_What you have to do:_ Would you please copy every line below that includes the string "text"?

[Collected data]
··········
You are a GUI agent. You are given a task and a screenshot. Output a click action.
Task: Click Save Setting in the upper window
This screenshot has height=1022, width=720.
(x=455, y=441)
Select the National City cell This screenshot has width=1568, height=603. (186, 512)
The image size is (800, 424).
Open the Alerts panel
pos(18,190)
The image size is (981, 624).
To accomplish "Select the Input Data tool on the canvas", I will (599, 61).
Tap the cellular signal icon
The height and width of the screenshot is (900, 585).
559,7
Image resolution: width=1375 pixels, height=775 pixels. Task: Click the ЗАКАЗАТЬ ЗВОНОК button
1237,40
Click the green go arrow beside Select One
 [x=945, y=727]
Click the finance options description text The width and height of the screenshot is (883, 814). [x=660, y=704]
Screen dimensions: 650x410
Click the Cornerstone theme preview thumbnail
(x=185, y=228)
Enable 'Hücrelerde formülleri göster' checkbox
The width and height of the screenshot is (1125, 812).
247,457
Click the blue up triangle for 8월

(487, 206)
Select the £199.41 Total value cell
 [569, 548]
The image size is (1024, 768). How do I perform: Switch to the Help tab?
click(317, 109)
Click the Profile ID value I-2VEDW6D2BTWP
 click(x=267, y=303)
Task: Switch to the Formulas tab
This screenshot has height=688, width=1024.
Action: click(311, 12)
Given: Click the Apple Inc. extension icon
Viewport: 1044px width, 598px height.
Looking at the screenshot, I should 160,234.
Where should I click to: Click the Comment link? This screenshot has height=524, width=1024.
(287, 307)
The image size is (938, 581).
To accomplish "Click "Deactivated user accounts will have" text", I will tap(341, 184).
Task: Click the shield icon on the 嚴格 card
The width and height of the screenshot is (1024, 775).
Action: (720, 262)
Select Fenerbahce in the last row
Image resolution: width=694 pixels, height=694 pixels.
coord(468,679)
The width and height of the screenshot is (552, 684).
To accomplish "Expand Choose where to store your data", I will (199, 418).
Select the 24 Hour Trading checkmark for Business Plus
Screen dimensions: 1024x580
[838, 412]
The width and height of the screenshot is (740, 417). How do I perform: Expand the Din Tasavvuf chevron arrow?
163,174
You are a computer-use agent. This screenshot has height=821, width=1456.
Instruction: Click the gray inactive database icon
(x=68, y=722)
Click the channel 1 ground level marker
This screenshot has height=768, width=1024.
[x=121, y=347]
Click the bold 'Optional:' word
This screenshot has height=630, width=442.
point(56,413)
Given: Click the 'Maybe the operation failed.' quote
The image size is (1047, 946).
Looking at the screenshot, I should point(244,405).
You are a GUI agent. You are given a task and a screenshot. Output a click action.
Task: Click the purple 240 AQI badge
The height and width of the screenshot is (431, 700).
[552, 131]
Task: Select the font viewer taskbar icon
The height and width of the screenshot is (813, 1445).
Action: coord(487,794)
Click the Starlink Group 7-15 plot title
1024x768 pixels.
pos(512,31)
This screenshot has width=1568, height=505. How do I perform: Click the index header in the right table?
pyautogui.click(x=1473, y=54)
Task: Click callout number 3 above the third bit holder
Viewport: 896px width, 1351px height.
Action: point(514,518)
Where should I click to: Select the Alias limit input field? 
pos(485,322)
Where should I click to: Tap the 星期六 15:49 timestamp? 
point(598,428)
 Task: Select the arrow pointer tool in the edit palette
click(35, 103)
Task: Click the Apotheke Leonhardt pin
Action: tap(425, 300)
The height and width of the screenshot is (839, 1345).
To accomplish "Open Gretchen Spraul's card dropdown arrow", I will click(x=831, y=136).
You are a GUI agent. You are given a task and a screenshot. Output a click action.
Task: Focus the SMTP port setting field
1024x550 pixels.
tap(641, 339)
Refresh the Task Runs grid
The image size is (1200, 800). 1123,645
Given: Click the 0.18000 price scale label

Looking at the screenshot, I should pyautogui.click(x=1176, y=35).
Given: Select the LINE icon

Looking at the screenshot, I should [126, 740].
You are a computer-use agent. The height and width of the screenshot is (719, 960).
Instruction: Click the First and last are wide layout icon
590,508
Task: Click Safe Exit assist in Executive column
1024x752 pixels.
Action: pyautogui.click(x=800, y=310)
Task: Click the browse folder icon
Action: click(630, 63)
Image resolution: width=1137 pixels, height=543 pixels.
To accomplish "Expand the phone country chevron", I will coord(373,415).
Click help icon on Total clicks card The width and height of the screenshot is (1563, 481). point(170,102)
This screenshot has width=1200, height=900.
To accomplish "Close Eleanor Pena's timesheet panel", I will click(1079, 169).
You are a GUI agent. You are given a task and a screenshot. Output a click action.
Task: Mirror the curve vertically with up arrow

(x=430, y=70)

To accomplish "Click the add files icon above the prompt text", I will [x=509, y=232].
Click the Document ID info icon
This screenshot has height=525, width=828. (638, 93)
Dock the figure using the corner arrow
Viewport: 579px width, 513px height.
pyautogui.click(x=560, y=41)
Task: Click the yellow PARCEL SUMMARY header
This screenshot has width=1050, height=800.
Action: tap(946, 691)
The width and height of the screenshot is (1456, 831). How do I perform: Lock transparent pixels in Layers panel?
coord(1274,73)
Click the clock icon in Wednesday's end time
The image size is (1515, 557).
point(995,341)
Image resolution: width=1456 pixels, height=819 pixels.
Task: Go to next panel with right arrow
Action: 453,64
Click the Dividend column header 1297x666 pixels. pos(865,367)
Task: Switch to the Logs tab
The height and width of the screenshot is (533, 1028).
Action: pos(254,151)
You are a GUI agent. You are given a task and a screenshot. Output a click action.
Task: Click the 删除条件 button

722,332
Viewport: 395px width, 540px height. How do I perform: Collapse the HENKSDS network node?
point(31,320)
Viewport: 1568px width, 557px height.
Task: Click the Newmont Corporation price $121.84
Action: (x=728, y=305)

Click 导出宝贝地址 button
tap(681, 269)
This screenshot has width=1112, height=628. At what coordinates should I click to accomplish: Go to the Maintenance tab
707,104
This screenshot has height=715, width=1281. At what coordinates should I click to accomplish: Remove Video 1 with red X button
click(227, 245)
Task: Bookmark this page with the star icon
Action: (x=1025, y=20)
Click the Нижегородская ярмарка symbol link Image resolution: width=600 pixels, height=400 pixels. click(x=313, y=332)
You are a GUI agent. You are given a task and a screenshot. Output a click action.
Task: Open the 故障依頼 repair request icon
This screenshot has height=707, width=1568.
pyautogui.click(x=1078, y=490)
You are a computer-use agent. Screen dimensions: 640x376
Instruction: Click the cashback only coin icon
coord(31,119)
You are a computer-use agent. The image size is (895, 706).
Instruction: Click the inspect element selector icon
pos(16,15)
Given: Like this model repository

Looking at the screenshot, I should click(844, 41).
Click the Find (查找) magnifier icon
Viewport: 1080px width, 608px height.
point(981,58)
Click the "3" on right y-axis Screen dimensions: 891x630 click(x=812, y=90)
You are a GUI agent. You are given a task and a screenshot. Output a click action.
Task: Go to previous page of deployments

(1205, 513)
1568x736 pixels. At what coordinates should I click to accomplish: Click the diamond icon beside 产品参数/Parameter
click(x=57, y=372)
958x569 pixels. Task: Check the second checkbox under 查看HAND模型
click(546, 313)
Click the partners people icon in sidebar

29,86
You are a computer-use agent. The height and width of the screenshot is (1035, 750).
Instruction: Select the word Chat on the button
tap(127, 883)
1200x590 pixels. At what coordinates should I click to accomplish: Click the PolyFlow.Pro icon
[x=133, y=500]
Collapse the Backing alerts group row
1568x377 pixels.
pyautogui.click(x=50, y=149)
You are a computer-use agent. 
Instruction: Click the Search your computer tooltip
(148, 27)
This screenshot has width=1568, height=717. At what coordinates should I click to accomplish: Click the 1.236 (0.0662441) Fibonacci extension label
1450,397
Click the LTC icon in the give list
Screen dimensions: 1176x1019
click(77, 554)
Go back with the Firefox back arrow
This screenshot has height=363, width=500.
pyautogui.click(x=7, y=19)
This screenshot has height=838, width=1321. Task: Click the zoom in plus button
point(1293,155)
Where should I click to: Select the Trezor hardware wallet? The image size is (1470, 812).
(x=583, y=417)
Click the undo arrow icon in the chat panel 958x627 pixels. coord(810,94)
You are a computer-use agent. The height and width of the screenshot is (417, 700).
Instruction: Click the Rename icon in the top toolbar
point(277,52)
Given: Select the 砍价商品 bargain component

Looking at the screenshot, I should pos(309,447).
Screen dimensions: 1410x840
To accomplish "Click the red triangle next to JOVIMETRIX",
··········
_Answer to this exercise:_
Click the finance options description text The width and height of the screenshot is (883, 814). [x=660, y=704]
To accomplish "Click "Deactivated user accounts will have" text", I will tap(341, 184).
To accomplish "Click the add files icon above the prompt text", I will [x=509, y=232].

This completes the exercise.